Update everything from the line containing "Sort by the" down to the line containing "click(x=725, y=37)" in the listing below: write those lines out again with "Environment" changed to "Region" and nothing else altered.

═══ Provided records ═══

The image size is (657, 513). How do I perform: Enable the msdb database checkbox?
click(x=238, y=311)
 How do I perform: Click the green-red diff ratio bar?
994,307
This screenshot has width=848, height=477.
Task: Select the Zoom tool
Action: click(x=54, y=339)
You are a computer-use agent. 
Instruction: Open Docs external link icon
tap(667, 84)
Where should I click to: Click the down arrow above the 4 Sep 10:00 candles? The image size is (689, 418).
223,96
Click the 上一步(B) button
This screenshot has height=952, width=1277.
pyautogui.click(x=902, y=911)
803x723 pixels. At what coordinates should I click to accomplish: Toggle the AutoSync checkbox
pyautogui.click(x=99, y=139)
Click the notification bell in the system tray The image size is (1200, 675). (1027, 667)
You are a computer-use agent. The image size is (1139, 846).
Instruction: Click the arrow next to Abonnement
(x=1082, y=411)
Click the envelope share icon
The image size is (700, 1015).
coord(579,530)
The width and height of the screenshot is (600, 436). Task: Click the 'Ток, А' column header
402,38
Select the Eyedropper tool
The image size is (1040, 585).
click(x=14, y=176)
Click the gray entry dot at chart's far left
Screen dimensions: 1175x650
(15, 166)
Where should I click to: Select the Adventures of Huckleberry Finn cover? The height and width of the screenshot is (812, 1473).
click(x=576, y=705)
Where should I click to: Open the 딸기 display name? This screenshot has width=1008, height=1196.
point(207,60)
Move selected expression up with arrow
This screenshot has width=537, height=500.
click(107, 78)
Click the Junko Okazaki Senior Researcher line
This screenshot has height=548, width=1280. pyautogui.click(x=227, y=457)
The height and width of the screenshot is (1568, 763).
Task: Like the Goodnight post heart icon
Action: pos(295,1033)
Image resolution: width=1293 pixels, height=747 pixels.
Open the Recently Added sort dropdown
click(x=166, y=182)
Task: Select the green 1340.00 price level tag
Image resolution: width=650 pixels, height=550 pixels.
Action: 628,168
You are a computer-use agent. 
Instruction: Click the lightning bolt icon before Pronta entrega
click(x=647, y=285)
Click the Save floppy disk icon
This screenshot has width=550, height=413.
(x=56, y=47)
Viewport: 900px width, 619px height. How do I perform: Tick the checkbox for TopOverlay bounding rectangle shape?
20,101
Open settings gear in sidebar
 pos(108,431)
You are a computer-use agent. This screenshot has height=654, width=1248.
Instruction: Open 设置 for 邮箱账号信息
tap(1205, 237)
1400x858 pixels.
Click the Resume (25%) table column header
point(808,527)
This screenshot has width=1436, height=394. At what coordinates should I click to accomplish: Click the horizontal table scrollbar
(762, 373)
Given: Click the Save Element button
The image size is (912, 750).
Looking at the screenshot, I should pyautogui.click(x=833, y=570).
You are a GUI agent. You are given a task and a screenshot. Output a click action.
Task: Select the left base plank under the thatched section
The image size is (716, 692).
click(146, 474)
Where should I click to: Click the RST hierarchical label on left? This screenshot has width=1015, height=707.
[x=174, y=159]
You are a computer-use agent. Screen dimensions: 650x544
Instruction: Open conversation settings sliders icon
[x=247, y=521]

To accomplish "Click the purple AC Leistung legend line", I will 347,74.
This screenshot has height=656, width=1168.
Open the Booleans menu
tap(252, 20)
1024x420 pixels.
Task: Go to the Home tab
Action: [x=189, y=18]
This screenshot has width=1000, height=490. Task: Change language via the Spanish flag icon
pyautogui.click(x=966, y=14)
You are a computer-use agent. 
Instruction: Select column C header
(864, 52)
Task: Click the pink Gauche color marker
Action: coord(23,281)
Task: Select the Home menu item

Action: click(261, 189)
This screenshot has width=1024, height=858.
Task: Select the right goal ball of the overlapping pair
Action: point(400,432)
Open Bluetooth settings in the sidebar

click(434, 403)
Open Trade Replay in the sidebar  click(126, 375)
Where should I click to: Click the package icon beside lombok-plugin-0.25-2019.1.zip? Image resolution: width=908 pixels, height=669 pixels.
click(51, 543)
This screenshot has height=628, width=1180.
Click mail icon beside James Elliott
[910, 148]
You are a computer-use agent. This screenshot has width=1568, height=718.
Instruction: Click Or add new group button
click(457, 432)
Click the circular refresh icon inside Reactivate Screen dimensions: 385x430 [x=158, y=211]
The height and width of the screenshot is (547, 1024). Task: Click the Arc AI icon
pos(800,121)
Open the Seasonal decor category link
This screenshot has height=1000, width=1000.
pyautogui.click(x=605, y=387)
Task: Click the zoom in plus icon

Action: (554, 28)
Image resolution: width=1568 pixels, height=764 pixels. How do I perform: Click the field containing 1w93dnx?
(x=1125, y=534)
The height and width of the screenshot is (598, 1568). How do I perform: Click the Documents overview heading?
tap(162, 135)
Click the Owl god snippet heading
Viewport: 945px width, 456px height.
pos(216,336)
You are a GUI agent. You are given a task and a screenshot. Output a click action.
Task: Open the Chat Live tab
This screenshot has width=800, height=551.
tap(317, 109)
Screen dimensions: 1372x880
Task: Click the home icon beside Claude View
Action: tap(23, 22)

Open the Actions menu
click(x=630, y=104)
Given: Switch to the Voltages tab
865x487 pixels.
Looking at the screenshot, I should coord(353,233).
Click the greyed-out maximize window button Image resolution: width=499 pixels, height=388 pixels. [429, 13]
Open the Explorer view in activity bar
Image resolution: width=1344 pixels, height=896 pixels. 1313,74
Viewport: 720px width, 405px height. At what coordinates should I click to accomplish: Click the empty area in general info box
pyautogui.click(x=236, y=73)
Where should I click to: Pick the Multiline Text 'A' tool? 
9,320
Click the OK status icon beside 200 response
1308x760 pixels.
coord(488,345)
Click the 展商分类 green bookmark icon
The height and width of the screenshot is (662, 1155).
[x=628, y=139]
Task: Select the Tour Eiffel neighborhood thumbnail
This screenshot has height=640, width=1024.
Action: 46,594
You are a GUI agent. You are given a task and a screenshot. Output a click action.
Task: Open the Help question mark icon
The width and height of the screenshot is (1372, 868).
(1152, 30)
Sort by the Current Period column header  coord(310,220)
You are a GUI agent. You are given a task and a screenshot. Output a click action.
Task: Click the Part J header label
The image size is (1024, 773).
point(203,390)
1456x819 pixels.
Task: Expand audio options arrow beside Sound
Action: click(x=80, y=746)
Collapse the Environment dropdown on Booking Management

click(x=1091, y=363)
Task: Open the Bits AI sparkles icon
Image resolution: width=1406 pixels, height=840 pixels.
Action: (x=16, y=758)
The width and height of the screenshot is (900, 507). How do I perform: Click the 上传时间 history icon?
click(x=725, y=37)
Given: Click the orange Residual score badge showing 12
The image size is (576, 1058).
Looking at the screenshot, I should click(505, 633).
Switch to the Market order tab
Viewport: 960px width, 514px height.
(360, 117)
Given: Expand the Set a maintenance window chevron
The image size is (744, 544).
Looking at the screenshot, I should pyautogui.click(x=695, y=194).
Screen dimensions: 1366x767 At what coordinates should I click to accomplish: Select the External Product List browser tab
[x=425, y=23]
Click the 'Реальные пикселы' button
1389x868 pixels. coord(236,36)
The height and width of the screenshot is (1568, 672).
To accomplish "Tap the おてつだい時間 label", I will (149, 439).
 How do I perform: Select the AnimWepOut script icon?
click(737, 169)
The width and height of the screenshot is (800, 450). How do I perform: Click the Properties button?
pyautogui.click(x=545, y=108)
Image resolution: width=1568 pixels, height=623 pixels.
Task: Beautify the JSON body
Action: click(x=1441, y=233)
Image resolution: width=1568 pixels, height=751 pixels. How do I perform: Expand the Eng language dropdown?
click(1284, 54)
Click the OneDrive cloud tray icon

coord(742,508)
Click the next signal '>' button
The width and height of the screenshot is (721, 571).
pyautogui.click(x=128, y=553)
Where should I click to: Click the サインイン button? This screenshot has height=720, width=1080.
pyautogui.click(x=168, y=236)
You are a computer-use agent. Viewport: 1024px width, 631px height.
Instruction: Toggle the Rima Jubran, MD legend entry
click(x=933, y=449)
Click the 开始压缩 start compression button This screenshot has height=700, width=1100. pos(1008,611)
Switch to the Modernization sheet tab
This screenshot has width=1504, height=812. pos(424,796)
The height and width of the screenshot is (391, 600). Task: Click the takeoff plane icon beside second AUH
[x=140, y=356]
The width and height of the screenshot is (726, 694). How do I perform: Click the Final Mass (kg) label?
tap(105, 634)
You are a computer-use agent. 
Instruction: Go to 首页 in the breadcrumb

═══

▶ Task answer
Sort by the Current Period column header  coord(310,220)
You are a GUI agent. You are given a task and a screenshot. Output a click action.
Task: Click the Part J header label
The image size is (1024, 773).
point(203,390)
1456x819 pixels.
Task: Expand audio options arrow beside Sound
Action: click(x=80, y=746)
Collapse the Region dropdown on Booking Management

click(x=1091, y=363)
Task: Open the Bits AI sparkles icon
Image resolution: width=1406 pixels, height=840 pixels.
Action: (x=16, y=758)
The width and height of the screenshot is (900, 507). How do I perform: Click the 上传时间 history icon?
click(x=725, y=37)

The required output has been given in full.